Language Learning Texts

Hmong ABCs/Xyaum Nyeem Ntawv Hmoob by Dr. Kha Yang Xiong. Hmong Children's Books., 2019 (English/Hmong: bilingual but mostly Hmoob) Grade Level: K-8

 

The Hmong language is one of the most musical languages in the world. The language can be compared to a do re mi music scale. One word can have eight different meanings depending on the tone or pitch that is used. This is a bilingual English and Hmong book intended to teach beginning skills in reading Hmong. In addition, this book includes lessons about the Hmong people and their culture. This beautiful book includes stunning photographic images and well crafted alphabet practice pages, organized around the single consonants, (does require a basic literacy level of Hmoob).
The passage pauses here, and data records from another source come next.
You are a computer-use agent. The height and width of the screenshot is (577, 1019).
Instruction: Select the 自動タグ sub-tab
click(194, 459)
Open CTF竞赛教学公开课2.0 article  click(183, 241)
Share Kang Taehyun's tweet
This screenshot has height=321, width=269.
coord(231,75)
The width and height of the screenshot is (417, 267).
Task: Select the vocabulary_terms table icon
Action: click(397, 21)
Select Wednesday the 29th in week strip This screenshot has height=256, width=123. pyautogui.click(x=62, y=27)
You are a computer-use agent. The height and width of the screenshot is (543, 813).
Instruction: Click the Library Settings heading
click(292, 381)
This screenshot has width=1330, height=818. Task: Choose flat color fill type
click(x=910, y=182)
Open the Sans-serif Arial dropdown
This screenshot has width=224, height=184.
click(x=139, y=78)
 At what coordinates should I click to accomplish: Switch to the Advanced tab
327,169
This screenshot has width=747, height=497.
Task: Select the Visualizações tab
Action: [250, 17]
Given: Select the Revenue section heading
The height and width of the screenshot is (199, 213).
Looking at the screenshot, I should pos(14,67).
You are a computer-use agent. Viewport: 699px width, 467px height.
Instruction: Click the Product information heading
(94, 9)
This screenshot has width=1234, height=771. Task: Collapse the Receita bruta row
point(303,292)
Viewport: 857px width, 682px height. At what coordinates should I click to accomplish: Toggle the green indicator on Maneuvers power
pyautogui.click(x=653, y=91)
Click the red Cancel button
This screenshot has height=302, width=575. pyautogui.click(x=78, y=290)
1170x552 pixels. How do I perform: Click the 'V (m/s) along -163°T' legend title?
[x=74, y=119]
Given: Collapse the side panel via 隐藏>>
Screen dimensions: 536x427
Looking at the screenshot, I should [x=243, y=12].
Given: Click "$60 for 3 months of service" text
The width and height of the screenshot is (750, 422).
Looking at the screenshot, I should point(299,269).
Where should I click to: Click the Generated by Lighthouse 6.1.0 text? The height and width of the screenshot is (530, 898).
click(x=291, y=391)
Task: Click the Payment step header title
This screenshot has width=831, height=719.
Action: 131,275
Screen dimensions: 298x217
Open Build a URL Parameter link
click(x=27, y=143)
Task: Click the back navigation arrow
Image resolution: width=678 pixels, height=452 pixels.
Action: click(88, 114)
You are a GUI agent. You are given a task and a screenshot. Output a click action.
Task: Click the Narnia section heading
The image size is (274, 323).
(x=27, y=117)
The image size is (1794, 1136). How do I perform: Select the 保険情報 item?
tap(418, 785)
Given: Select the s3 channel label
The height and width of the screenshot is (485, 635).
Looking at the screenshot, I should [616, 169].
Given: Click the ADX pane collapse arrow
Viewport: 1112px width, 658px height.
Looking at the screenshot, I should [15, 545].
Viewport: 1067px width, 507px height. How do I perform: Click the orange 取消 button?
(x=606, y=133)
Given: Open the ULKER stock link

Who Loves You?/Leej Twg Hlub Koj? by Stephanie Xiong. Stephanie Xiong., 2018 (English/Hmong: bilingual) Grade Level: PreK-5

 

Outstanding illustrations by Vam Moua make this children's book automatically engaging for students and each page visually prioritizes the Hmoob language as well as offering an opportunity for kids to practice kinship terminology, using repetitions in phrasing. 

The Family That I Love / Tsev Neeg Uas Kuv Hlub by See Lor. Reading Karma., 2017 (English/Hmong: bilingual) Grade Level: PreK-5

 

The Family that I Love is a dual language (Hmong/English), picture book that teaches children how to properly address family members. This book includes the grandparents from both sides of the family and a family tree and is beautifully illustrated by Duachaka Her.

Superheroes/Phab Ej by Pang Xiong. Project Hmong., 2015 (English/Hmong: bilingual) Grade Level: PreK-3

 

This is a great emerging readers level book. My own kindergarten age son enjoys reading it independently and aloud to us. This book, along with the others in Pang Xiong's Project Hmong series, are a great start for young readers and even preschool age kids.

Tempt your young readers to read and imagine their super power wishes.  Young readers can use their imagination to relate to the characters and independently read the words.

Kuv Pog by Xe Yang. H.E.R. Publisher., 2020 (Hmoob) Grade Level: PreK-3

 

This sweet story about a day in the life of Grandma, is a lovely rhyming book completely in Hmong (Hmoob Dawb) written by experienced veteran teacher, Xe Yang. We go along with Grandma as she goes for a rides a bike, gardens, cooks, reads, enjoys nature, and spends time with her family. 

My Family Is Special To Me/Kuv Tsev Neeg Zoo Tshwj Xeeb Rau Kuv by Bao Xiong. Sun Press, Inc., 2006 (English/Hmong: bilingual) Grade Level: PreK-3

 

Another excellent bilingual resource for emergent readers. This was a regular go-to book for independent reading time for some of my youngest Hmong Club students. The colorful illustrations, repetition of key vocabulary words, and the focus on a core Hmong value of kinship roles, makes this a great resource for young readers!